* Supplied passage *
Unit 2: Artificial Intelligence & Machine Learning

1. Introduction to AI, ML, and Deep Learning

These three terms are often used interchangeably, but they represent a hierarchy of complexity and capability.

A. Artificial Intelligence (AI)

  • Definition: AI is the broad branch of computer science concerned with building smart machines capable of performing tasks that typically require human intelligence.
  • Goal: To simulate human cognitive functions such as learning, problem-solving, and decision-making.
  • Types of AI:
    1. Narrow AI (Weak AI): Designed for a specific task (e.g., Siri, Chess bots). This is the current state of AI.
    2. General AI (Strong AI): A theoretical form of AI where a machine would have an intelligence equal to humans; it could solve problems across various domains.
    3. Super AI: Theoretical intelligence that surpasses human intellect.

B. Machine Learning (ML)

  • Definition: A subset of AI that focuses on the use of data and algorithms to imitate the way that humans learn, gradually improving its accuracy.
  • Mechanism: Instead of explicit programming (If-Then rules), ML algorithms find patterns in data to make predictions.
  • Key Types of ML:
    • Supervised Learning: The model learns from labeled training data (Input + Correct Output).

* Entries shown *
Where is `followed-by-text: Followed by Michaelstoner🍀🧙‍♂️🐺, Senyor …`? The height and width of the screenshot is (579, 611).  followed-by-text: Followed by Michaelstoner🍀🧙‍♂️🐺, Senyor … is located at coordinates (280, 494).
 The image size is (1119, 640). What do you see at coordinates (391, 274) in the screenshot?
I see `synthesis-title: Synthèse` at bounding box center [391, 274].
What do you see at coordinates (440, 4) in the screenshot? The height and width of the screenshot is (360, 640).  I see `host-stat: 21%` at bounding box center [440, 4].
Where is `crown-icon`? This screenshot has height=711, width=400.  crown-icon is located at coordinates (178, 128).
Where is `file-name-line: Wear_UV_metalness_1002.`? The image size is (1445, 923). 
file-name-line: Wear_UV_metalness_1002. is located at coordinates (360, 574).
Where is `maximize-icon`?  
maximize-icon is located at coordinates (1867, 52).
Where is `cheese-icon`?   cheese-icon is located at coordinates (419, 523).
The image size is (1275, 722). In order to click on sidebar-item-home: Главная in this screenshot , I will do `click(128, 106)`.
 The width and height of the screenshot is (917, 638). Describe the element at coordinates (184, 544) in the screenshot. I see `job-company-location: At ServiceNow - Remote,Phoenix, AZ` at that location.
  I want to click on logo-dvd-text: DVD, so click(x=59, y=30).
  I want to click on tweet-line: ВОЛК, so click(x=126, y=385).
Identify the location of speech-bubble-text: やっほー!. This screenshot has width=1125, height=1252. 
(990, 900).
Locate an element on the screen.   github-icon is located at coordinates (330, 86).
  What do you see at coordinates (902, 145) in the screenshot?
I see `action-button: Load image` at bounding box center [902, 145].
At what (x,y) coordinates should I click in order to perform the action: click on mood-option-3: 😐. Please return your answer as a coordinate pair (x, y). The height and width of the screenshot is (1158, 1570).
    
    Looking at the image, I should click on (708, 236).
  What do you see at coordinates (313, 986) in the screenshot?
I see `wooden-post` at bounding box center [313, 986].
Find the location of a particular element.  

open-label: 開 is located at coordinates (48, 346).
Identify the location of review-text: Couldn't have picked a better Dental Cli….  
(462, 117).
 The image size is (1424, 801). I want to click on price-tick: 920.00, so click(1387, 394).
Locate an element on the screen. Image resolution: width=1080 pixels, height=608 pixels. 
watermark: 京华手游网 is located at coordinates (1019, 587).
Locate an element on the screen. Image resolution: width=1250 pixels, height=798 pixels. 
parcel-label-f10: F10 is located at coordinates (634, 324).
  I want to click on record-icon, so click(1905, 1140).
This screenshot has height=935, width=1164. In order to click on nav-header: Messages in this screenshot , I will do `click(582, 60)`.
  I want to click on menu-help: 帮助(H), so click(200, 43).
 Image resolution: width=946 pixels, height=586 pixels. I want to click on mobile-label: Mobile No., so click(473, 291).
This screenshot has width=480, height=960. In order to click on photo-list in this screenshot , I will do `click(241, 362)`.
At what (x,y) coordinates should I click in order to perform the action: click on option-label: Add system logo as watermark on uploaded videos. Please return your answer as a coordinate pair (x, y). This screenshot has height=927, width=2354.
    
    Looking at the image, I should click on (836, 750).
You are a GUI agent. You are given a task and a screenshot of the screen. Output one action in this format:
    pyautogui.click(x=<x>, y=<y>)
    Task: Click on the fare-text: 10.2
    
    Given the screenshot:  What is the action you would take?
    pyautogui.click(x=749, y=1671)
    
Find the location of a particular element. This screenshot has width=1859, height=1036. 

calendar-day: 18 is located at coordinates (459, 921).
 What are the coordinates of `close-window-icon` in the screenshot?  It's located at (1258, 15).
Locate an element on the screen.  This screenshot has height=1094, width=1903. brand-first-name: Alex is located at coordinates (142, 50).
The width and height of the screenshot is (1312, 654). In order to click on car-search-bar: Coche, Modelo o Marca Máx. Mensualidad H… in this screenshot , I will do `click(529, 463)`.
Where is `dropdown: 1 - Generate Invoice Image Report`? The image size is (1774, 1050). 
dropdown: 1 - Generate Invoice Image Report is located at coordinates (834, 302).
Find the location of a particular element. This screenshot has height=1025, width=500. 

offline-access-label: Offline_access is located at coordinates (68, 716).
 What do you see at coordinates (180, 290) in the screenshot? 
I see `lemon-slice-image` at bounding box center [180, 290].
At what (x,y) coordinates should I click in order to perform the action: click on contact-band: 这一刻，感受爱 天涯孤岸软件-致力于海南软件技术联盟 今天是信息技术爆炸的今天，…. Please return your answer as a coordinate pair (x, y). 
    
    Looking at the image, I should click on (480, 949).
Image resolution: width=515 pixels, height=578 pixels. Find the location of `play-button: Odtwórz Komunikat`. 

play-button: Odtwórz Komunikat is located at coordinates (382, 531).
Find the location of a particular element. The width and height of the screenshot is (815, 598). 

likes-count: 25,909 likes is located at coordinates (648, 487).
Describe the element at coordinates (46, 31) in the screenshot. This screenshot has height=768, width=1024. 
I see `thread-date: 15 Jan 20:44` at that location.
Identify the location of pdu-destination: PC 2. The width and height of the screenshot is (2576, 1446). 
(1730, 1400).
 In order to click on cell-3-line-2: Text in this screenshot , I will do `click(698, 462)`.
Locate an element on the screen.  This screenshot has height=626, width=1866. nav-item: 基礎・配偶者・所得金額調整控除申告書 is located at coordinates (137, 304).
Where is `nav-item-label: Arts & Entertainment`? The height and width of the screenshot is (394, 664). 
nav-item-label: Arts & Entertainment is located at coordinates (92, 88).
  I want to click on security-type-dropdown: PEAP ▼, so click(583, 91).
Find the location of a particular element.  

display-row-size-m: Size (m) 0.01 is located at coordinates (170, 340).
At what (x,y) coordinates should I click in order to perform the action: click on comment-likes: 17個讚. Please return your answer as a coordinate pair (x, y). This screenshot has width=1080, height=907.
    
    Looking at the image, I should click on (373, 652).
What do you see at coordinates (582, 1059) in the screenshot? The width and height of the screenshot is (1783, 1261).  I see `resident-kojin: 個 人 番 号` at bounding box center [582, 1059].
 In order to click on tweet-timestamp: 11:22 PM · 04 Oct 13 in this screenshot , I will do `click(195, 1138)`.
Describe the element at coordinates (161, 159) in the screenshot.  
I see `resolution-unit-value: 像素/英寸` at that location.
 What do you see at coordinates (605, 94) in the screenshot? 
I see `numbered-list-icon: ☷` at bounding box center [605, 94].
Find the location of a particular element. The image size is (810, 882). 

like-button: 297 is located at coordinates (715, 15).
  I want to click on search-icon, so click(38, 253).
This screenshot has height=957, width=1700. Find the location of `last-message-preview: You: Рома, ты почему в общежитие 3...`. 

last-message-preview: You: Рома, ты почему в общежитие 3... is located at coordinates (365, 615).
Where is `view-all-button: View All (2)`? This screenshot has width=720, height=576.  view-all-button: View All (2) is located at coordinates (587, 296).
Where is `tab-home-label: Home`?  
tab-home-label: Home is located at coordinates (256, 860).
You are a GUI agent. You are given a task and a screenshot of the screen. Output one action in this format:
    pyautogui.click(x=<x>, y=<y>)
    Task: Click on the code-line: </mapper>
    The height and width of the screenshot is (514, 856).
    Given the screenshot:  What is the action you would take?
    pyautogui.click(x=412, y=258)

* Work item A *
Rewrite the AI and machine learning notes from "A. Artificial Intelligence" up to and including "problem-solving, and decision-making.", with "smart machines" changed to "intelligent machines".
* Work item B *
According to the AI and machine learning notes, are these statements true? (i) Narrow AI is the current state of AI. (ii) General AI is described as a form of AI that already exists. (iii) Machine learning algorithms depend on explicit If-Then rules. Answer yes or no for each, and quote the words from the notes that decide it.

* Task output A *
A. Artificial Intelligence (AI)

  • Definition: AI is the broad branch of computer science concerned with building intelligent machines capable of performing tasks that typically require human intelligence.
  • Goal: To simulate human cognitive functions such as learning, problem-solving, and decision-making.

* Task output B *
(i) Yes: "This is the current state of AI."
(ii) No: "A theoretical form of AI where a machine would have an intelligence equal to humans"
(iii) No: "Instead of explicit programming (If-Then rules), ML algorithms find patterns in data to make predictions."